- _Instructions for the task_:
Between the line containing "Итоги Задания №" and the line containing "Accept All (1791, 1031)" lies a run of lines; give that run again exactly, with both of those lines, and nothing else from the entries below.

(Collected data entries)

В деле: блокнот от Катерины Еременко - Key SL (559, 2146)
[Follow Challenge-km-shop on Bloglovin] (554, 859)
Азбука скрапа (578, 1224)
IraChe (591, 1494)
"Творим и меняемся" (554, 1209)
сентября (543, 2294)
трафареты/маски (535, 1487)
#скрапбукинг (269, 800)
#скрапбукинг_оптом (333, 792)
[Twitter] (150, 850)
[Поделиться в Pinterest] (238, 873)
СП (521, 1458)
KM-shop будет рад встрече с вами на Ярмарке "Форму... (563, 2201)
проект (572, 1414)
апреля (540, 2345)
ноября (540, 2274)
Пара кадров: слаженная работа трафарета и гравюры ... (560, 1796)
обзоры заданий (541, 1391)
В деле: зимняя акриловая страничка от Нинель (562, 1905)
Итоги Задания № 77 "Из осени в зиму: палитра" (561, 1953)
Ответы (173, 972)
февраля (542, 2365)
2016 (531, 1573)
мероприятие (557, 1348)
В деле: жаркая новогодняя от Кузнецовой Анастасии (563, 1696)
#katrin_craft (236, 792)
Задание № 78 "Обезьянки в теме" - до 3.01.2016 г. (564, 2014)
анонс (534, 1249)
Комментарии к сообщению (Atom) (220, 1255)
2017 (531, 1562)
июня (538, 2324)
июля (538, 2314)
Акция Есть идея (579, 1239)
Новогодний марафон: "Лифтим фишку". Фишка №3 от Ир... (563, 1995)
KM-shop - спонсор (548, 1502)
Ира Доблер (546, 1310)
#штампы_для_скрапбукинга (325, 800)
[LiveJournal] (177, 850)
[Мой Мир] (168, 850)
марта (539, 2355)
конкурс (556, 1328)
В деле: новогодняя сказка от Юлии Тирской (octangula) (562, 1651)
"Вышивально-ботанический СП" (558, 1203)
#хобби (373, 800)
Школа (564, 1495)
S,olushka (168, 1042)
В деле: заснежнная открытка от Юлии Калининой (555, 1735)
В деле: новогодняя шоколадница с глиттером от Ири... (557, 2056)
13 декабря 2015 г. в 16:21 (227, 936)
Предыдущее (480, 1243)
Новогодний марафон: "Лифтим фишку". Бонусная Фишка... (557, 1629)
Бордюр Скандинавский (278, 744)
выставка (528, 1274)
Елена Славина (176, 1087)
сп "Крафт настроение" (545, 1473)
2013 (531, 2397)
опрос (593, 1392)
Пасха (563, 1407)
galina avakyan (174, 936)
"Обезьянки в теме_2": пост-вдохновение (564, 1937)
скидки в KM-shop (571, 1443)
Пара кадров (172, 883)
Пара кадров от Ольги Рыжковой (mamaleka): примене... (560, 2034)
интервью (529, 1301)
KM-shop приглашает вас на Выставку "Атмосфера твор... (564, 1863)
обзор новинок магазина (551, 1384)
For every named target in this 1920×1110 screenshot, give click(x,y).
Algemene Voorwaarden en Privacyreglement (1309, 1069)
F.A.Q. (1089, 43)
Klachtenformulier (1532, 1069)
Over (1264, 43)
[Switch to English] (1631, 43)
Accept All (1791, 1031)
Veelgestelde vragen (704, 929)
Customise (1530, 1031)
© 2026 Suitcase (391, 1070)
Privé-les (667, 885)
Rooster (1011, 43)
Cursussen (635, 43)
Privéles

- _Result below_:
Итоги Задания № 77 "Из осени в зиму: палитра" (561, 1953)
Ответы (173, 972)
февраля (542, 2365)
2016 (531, 1573)
мероприятие (557, 1348)
В деле: жаркая новогодняя от Кузнецовой Анастасии (563, 1696)
#katrin_craft (236, 792)
Задание № 78 "Обезьянки в теме" - до 3.01.2016 г. (564, 2014)
анонс (534, 1249)
Комментарии к сообщению (Atom) (220, 1255)
2017 (531, 1562)
июня (538, 2324)
июля (538, 2314)
Акция Есть идея (579, 1239)
Новогодний марафон: "Лифтим фишку". Фишка №3 от Ир... (563, 1995)
KM-shop - спонсор (548, 1502)
Ира Доблер (546, 1310)
#штампы_для_скрапбукинга (325, 800)
[LiveJournal] (177, 850)
[Мой Мир] (168, 850)
марта (539, 2355)
конкурс (556, 1328)
В деле: новогодняя сказка от Юлии Тирской (octangula) (562, 1651)
"Вышивально-ботанический СП" (558, 1203)
#хобби (373, 800)
Школа (564, 1495)
S,olushka (168, 1042)
В деле: заснежнная открытка от Юлии Калининой (555, 1735)
В деле: новогодняя шоколадница с глиттером от Ири... (557, 2056)
13 декабря 2015 г. в 16:21 (227, 936)
Предыдущее (480, 1243)
Новогодний марафон: "Лифтим фишку". Бонусная Фишка... (557, 1629)
Бордюр Скандинавский (278, 744)
выставка (528, 1274)
Елена Славина (176, 1087)
сп "Крафт настроение" (545, 1473)
2013 (531, 2397)
опрос (593, 1392)
Пасха (563, 1407)
galina avakyan (174, 936)
"Обезьянки в теме_2": пост-вдохновение (564, 1937)
скидки в KM-shop (571, 1443)
Пара кадров (172, 883)
Пара кадров от Ольги Рыжковой (mamaleka): примене... (560, 2034)
интервью (529, 1301)
KM-shop приглашает вас на Выставку "Атмосфера твор... (564, 1863)
обзор новинок магазина (551, 1384)
For every named target in this 1920×1110 screenshot, give click(x,y).
Algemene Voorwaarden en Privacyreglement (1309, 1069)
F.A.Q. (1089, 43)
Klachtenformulier (1532, 1069)
Over (1264, 43)
[Switch to English] (1631, 43)
Accept All (1791, 1031)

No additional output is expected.